- **REQUIRED WORK**:
Each line of the data must be set down again without a single difference.

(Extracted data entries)

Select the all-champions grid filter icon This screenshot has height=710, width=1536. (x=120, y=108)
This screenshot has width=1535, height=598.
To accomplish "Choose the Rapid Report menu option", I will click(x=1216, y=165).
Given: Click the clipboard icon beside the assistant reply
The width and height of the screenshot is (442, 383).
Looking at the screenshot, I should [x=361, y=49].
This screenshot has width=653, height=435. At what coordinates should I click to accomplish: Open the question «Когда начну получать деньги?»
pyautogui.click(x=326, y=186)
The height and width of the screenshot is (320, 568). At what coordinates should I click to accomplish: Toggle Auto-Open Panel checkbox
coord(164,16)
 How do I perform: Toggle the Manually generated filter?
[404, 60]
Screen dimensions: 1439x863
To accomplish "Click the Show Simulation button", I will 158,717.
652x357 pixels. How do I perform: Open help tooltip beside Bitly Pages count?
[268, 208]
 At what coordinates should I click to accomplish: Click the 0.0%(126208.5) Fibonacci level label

- **OUTPUT OF THE EXERCISE**:
Select the all-champions grid filter icon This screenshot has height=710, width=1536. (x=120, y=108)
This screenshot has width=1535, height=598.
To accomplish "Choose the Rapid Report menu option", I will click(x=1216, y=165).
Given: Click the clipboard icon beside the assistant reply
The width and height of the screenshot is (442, 383).
Looking at the screenshot, I should [x=361, y=49].
This screenshot has width=653, height=435. At what coordinates should I click to accomplish: Open the question «Когда начну получать деньги?»
pyautogui.click(x=326, y=186)
The height and width of the screenshot is (320, 568). At what coordinates should I click to accomplish: Toggle Auto-Open Panel checkbox
coord(164,16)
 How do I perform: Toggle the Manually generated filter?
[404, 60]
Screen dimensions: 1439x863
To accomplish "Click the Show Simulation button", I will 158,717.
652x357 pixels. How do I perform: Open help tooltip beside Bitly Pages count?
[268, 208]
 At what coordinates should I click to accomplish: Click the 0.0%(126208.5) Fibonacci level label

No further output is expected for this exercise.